Reddit-Bot
This project currently looks like a building site, I'm still heavily experimenting with different ideas but essentially part 1 is topic clustering/classification then part 2 is detection of an in-joke or reference to some sort of Reddit folk-lore...
===
Finds references made about popular threads
We have references people make in comments to posts either popular recently or possibly a post which is famous/infamous in Reddit history. The first part of this problem is finding the most simple references, i.e. those which can be linked using the title text, after that it will get weird with references to images and references made using images.

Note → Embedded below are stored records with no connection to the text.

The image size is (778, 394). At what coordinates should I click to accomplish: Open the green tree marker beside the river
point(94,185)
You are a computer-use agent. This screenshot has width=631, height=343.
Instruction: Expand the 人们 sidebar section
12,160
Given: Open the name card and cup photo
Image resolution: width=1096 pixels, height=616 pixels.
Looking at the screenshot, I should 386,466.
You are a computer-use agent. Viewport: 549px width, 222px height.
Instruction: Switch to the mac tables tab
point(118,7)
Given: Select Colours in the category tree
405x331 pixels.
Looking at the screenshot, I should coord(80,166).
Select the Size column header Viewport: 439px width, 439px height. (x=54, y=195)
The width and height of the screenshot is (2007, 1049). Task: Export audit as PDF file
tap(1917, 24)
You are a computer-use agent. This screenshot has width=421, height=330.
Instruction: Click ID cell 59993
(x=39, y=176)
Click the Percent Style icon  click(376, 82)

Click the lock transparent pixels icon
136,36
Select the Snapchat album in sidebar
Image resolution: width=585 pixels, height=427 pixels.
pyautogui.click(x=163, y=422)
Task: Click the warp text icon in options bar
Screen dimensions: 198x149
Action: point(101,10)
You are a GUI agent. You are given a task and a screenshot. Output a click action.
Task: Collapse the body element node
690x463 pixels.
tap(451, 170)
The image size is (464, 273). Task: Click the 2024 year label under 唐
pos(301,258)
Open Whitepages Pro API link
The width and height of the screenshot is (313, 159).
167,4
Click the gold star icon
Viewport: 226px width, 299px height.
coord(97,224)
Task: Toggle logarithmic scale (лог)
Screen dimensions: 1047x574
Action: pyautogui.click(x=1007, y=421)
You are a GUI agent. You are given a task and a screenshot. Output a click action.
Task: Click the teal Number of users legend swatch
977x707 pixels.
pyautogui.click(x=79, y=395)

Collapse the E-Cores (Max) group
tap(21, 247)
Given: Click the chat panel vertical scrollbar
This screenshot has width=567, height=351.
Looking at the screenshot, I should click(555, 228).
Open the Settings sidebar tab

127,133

To start off I am going to cheat by using references people have pointed out already, perhaps by text or by posting that captain america "I get that reference" gif
The criteria for success of this project is the ability to identify a thread or comment as being a reference to a previous thread, at very least inside a given timeframe such as a week.
The optimistic aim is to be able to classify new posts as being completely original or a reference/repost before it reaches hot/front page or a human user points it out.
01/10/13:
I'm storing a load of comments in the hope of finding out more about the references people make - i.e. which subreddit's these witty people comment on, which sorts of posts references are made on, which sorts of posts references are made about, and what kinds of responses these references get in terms of up/downvotes and replies.
After systematically mining a load of comments I'm going to get these audit scripts to feed me comments which triggered replies in which people have remarked that a reference has been made.
I never knew there were so many ways of storing trees http://docs.mongodb.org/manual/tutorial/model-tree-structures/
I have no idea which is best at the moment, but the array of ancestors one would be useful for reading conversations. Most of the time sibling comments don't interact with each other...that might not matter though.
From comments I am taking...
- body
- createdutc
- ups
- downs
- id -- permalink -- score ---children ---submission ---subreddit
From submissions I am taking
- author
- created_utc
- subreddit.title (the subreddit name)
- ups
- downs
- permalink
- title
- selftext
- url -- direct comments --score --- all comments -- I am not sure wheter I want to store less data and synthesis at runtime things such as permalinks to comments (submission permalink + comment id) and overall scores (ups - downs)
--- Things marked next to "---" are things which I am hoping the structure of my objects/db will tell me.
05/10/13
Thought on classification: The title of a post will be the most important way of identifying if a reference has been made to it during classification, but the comments could help build up a profile of what it is really about.
12/10/13
For the audit files, it would be helpful having a comment id or a way of actually finding the comment in the thread on the site
memory is the main bottleneck at the moment
some of these subreddits are not helping
/r/adviceanimals /r/AskReddit /r/aww /r/bestof /r/books /r/earthporn /r/explainlikeimfive /r/funny /r/gaming /r/gifs /r/IAmA /r/movies /r/music /r/news /r/pics /r/science /r/technology /r/television /r/todayilearned /r/videos /r/worldnews /r/wtf
Im going to narrow things down to: /r/adviceanimals /r/AskReddit /r/funny /r/gifs /r/IAmA /r/pics /r/todayilearned /r/videos /r/wtf
Seems like CPU isn't an issue so I'm going to calculate as much as I can at runtime e.g. score = ups - downs
09/11/13
Two types of reference; a submission reference, which is composed of a combination of title + content + selftext, and a comment reference, which is likely to be just text, and therefore probably easier to analyse.
examples:
submission reference: http://www.reddit.com/r/pics/comments/1q4i4e/i_miss_my_phone/,
referring to http://www.reddit.com/r/pics/comments/1q3tfu/i_miss_my_phone/
comment reference: http://www.reddit.com/r/IAmA/comments/1o5ndh/iama_guy_who_went_from_430_pounds_to_170_pounds/ccp40hs
referring to http://www.reddit.com/r/AskReddit/comments/1nzfg3/what_is_the_weirdest_thing_money_can_legally_buy/ccnjg1i
Like with references, there are submission and comment referees. It seems like comment referees are likely to be crazy stories in a sub like ask reddit, usually a top level comment.
23/01/14
Starting with a supervised classifier with a single example: Is this thread a reference to the banana for scale joke or not. A frequency distribution of words from the thread will be the feature vector.